Praxishinweis: Handelsvertreterausgleich bei Verträgen beachten
Ausgleichsansprüche nach § 89b HGB sind in der Regel ein bei Unternehmern sehr unbeliebtes Thema. Sie werfen hinsichtlich ihrer Bezifferung viele Detailfragen u.a. zu Verkaufszahlen und dem betroffenen Markt und Geschäftsumfeld auf und erfordern zudem unsichere Zukunftsprognosen über die Geschäftsentwicklung und etwaige Kundenmigration.

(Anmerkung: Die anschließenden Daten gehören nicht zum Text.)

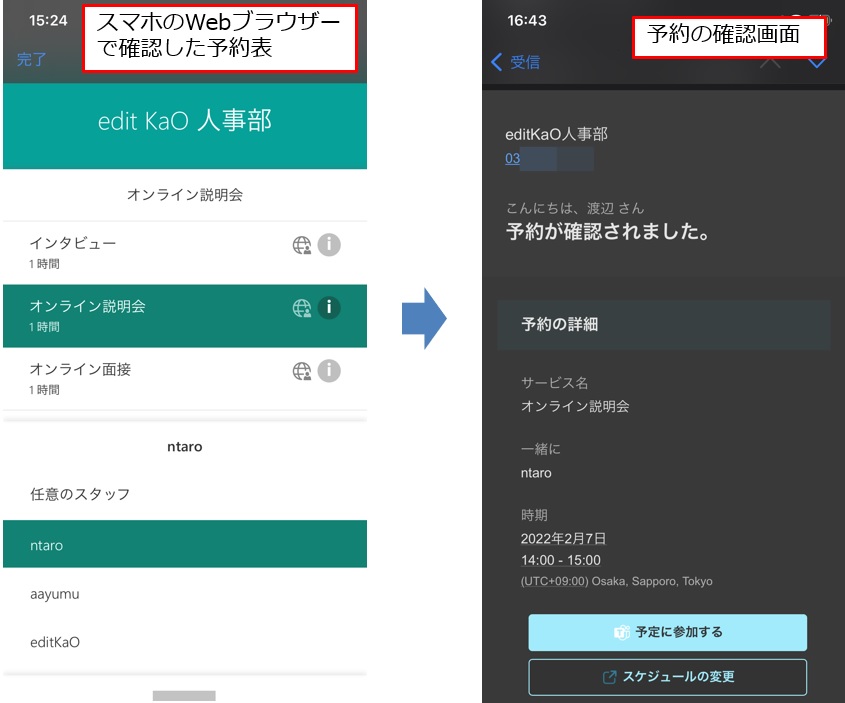This screenshot has height=703, width=845.
Task: Tap the info icon next to オンライン説明会
Action: 329,308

Über viele dieser Details lässt sich erfahrungsgemäß trefflich streiten. Entsprechende Prozesse erreichen hohe Streitwerte und erfordern wegen ihrer Komplexität überdurchschnittliche Verfahrenszeiten. Es ist daher für Unternehmer äußerst wichtig, diese Ansprüche bereits bei der Vertragsgestaltung im Blick zu haben.

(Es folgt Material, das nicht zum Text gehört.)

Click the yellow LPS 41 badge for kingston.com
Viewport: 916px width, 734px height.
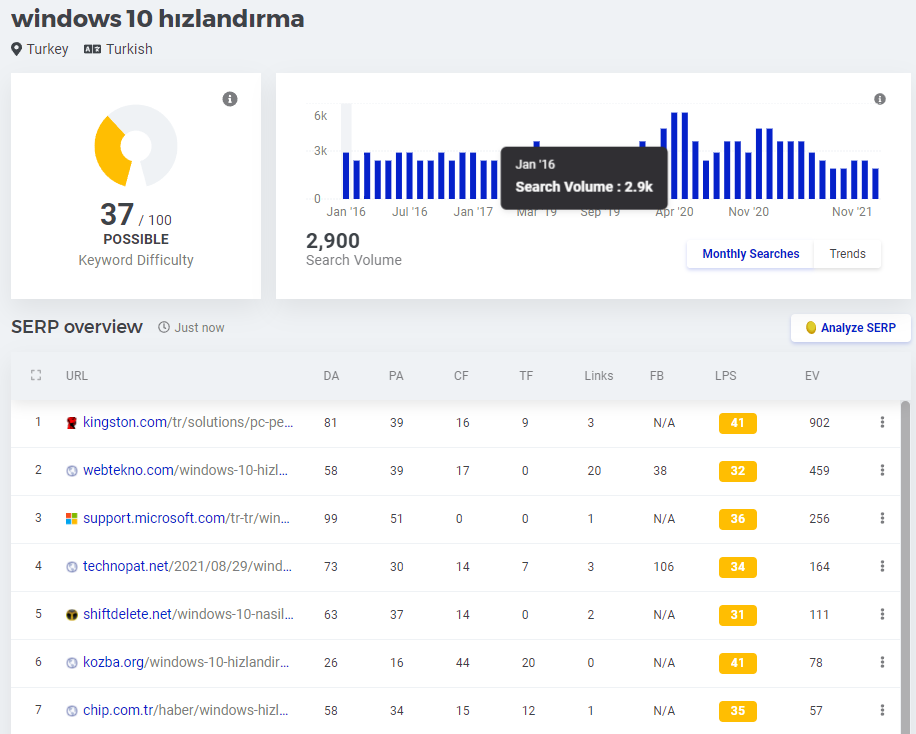coord(737,423)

Je nach wirtschaftlicher Zielsetzung lässt sich das Verhältnis zwischen den Parteien so eventuell bereits derart gestalten, dass Ausgleichsansprüche nach § 89b HGB später nicht entstehen. Aber auch wenn die Parteien ihr Verhältnis zueinander rechtlich so gestalten, dass es bei Vertragsbeendigung zu gesetzlich zwingenden Ausgleichsansprüchen kommt, ist ihre frühzeitige Berücksichtigung für eine ökonomisch ausgewogene Vertragsfassung unentbehrlich.